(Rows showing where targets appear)
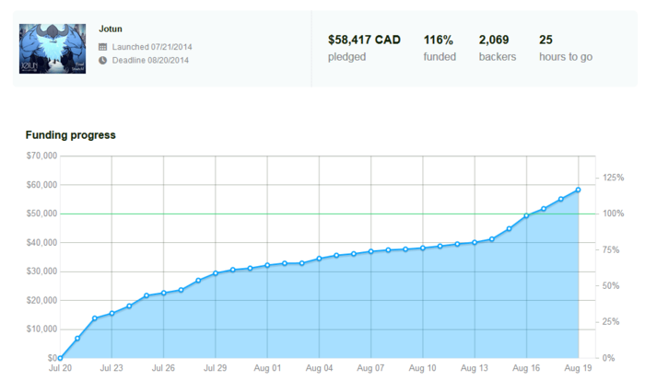This screenshot has height=381, width=645.
Task: Select the Jul 20 starting data point
Action: pyautogui.click(x=60, y=358)
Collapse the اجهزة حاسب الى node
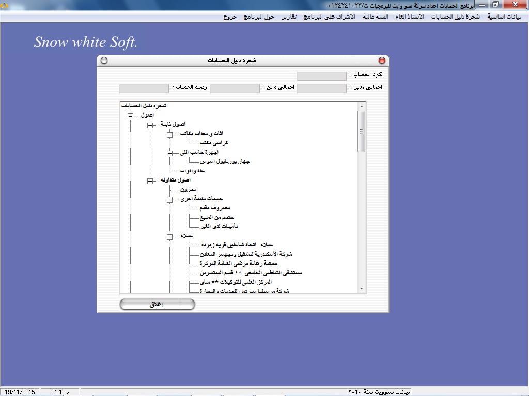Image resolution: width=529 pixels, height=396 pixels. coord(169,153)
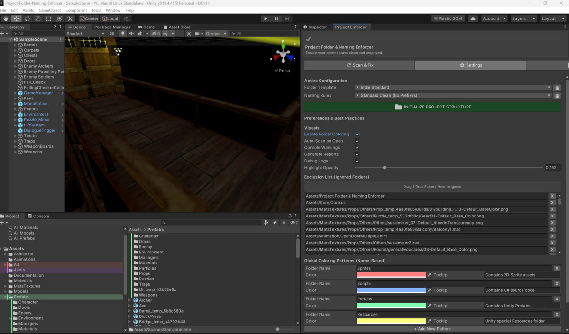Switch to the Asset Store tab

tap(176, 27)
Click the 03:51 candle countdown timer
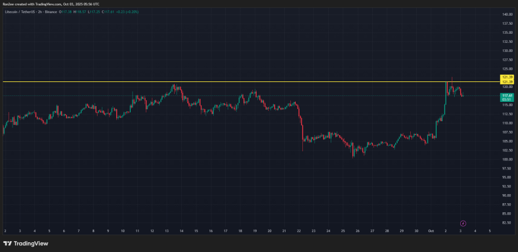Image resolution: width=518 pixels, height=252 pixels. (507, 98)
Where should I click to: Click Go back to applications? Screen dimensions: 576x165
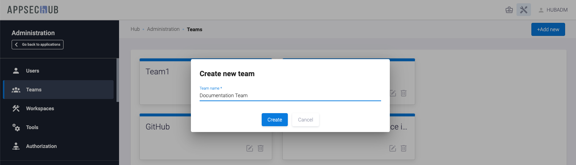coord(38,45)
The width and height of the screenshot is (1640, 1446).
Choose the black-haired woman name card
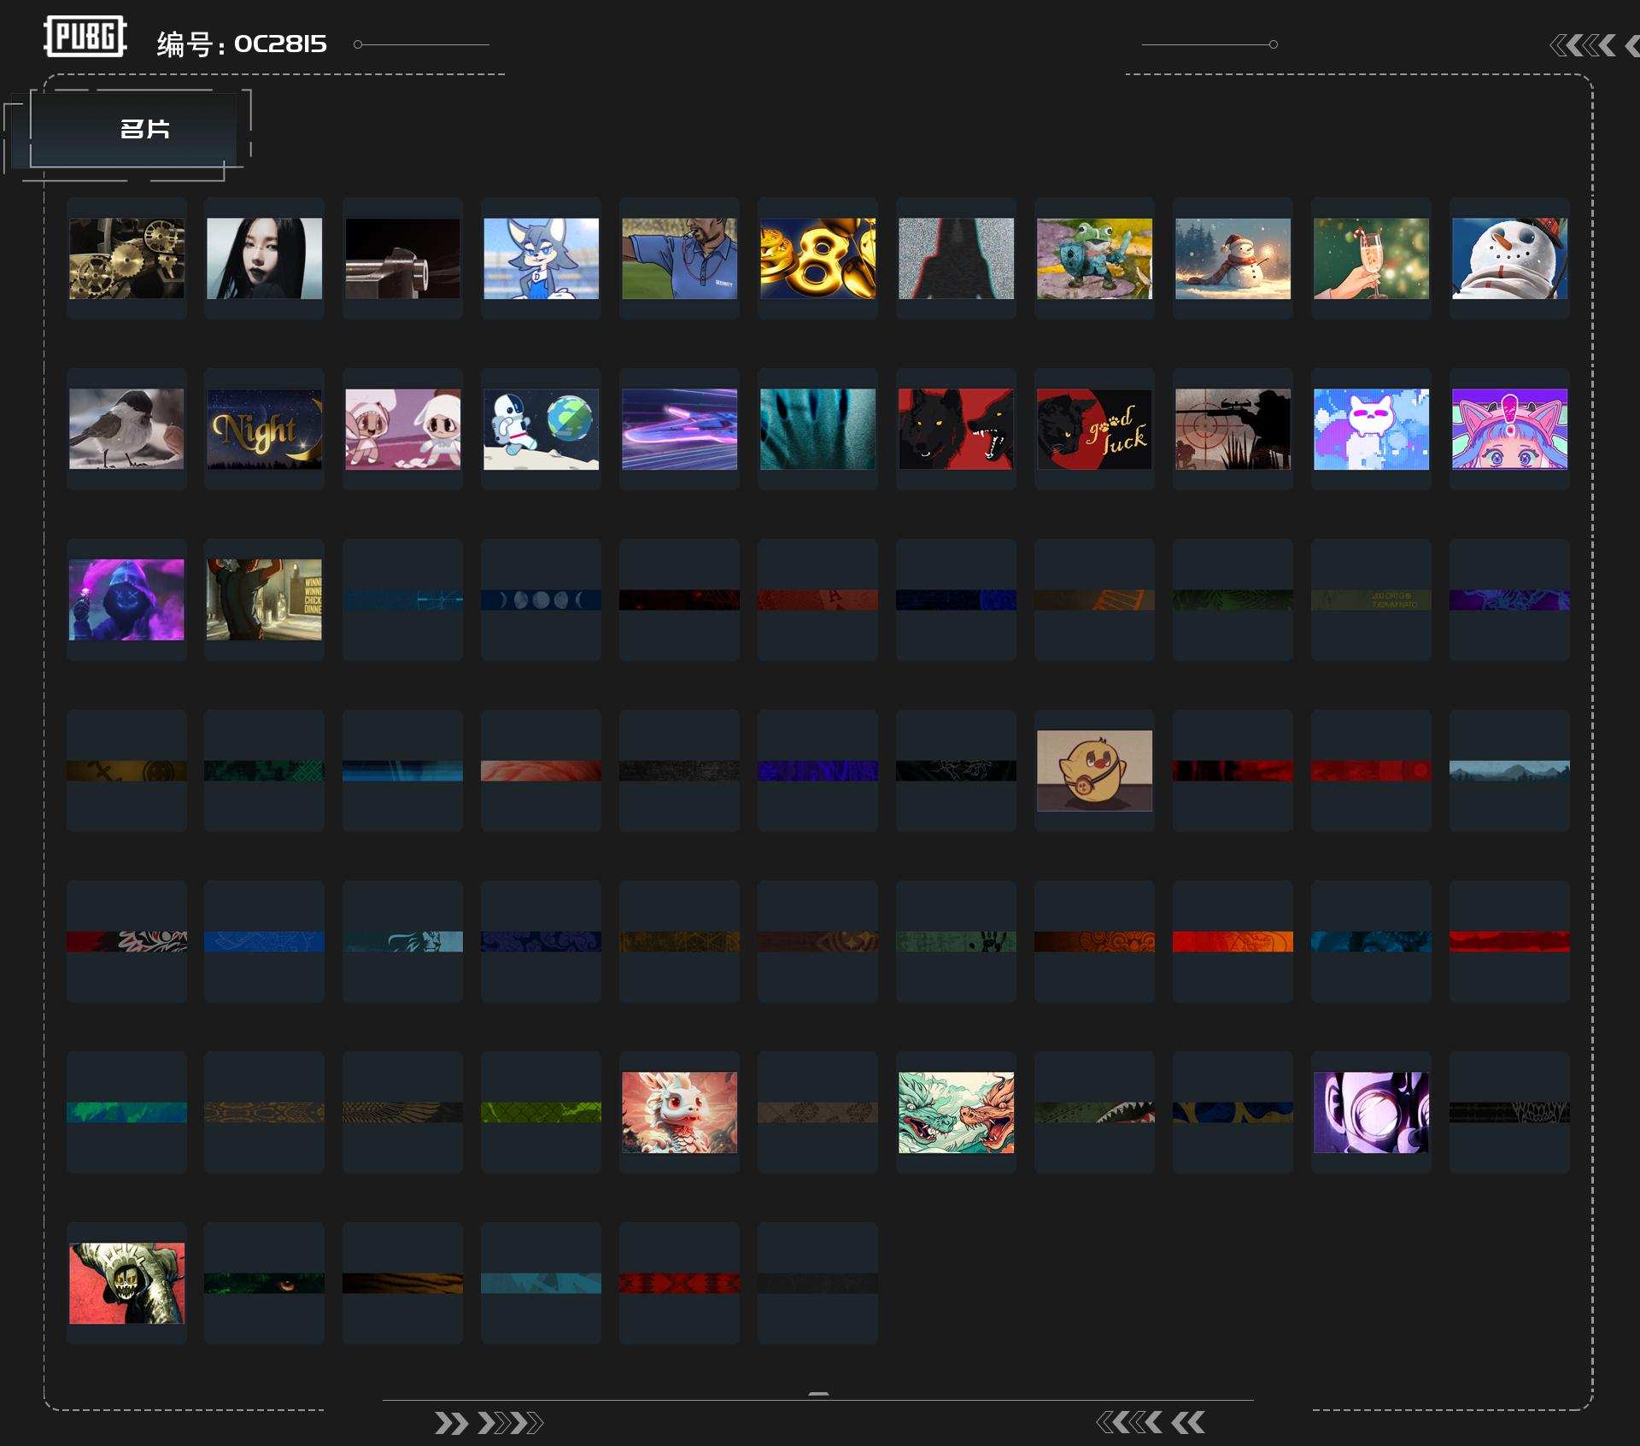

### TASK
Copy the lines above word for word, from the line containing "Collapse the اجهزة حاسب الى node" through the last line. Leave the pictures out of your copy.

### RESULT
Collapse the اجهزة حاسب الى node
Image resolution: width=529 pixels, height=396 pixels. coord(169,153)
Switch to the Asset Store tab

tap(176, 27)
Click the 03:51 candle countdown timer
Image resolution: width=518 pixels, height=252 pixels. (507, 98)
Where should I click to: Click Go back to applications? Screen dimensions: 576x165
coord(38,45)
The width and height of the screenshot is (1640, 1446).
Choose the black-haired woman name card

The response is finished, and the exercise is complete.